Identity

How We Hold the Line on Identity

The Desk, 8 min read

A client's identity is the thread that ties everything else together, and the first thing a capable party looks for. We map where it appears in public records, data brokers and the open and indexed world, reduce what should not be there, and keep watch for it returning.

An identity is now assembled from fragments rather than held in one place. A signature on a public document, a date of birth on a filing, a former address, a maiden name, a company appointment: each is minor on its own, and each is routinely available. Read together they are enough to impersonate a person, to satisfy a verification check, or simply to build a fuller picture than they would choose to give.

Our approach is to understand which of these fragments are exposed, where, and what they enable when combined. Some can be corrected or reduced. Many cannot, because they sit in records that exist for good reason and will not be moved. For those, the protection lies in knowing they are there and in ensuring they cannot quietly be assembled against the person they describe.

We treat identity exposure as a standing condition to be managed rather than a problem to be solved once. The fragments accumulate over a life and continue to accumulate; the work is to keep a clear and current picture of them, to act where action is useful, and to exercise restraint where moving a record would only make it more visible.

The reading is continuous rather than one-off, because the same details resurface over time. What we remove, we monitor.

Written by the desk, for clients considering an engagement.

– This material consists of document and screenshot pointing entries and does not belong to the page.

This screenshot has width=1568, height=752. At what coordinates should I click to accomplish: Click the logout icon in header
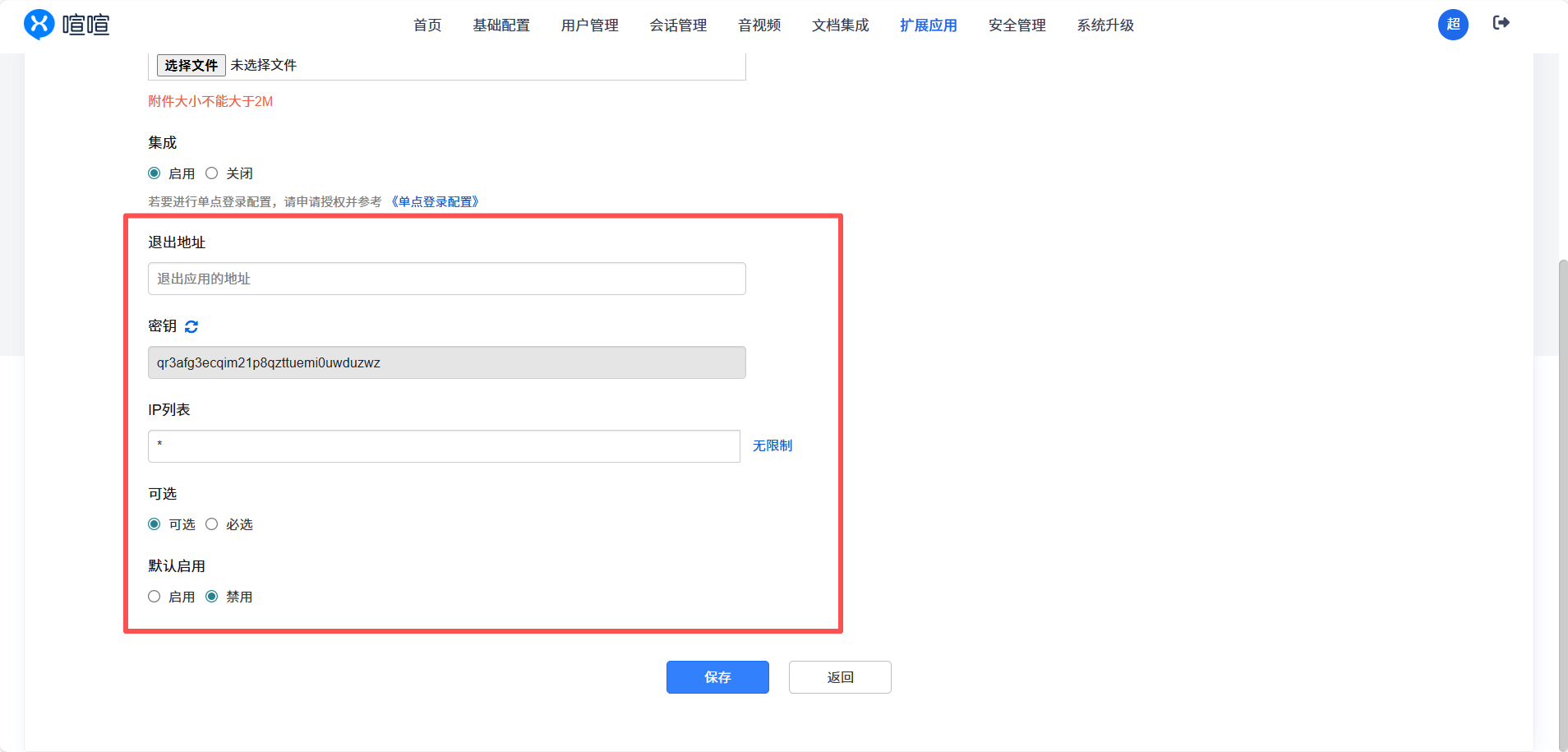pos(1501,23)
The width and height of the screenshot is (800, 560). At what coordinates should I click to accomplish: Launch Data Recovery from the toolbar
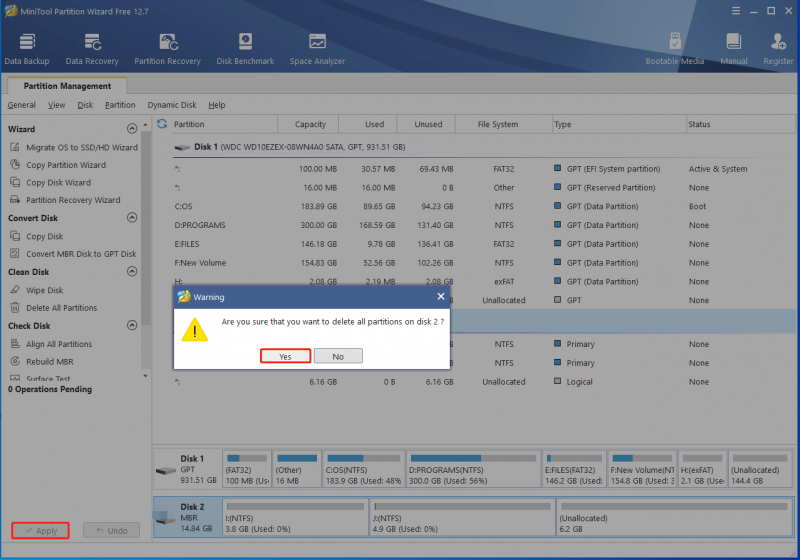(x=92, y=49)
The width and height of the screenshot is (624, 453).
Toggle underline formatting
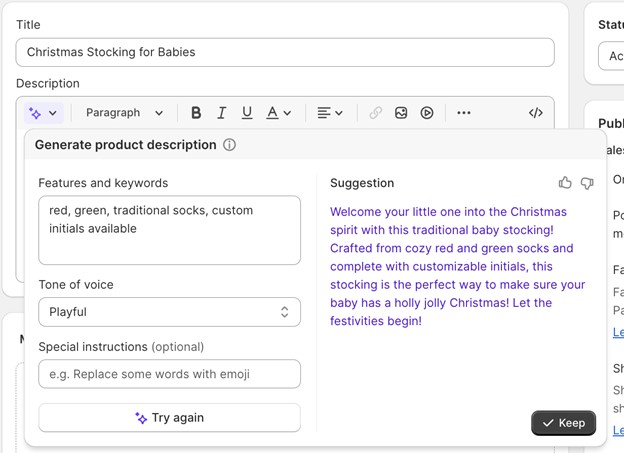(247, 113)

In an engagement this becomes a steady, unspectacular practice. We establish which fragments of a client's identity are exposed and where, decide which can usefully be corrected or reduced and which are better left undisturbed, and keep the picture current as new fragments inevitably accumulate. The work is judged less by any single action than by whether the assembled identity can be quietly read against the person, and by keeping the answer to that as close to no as the record allows.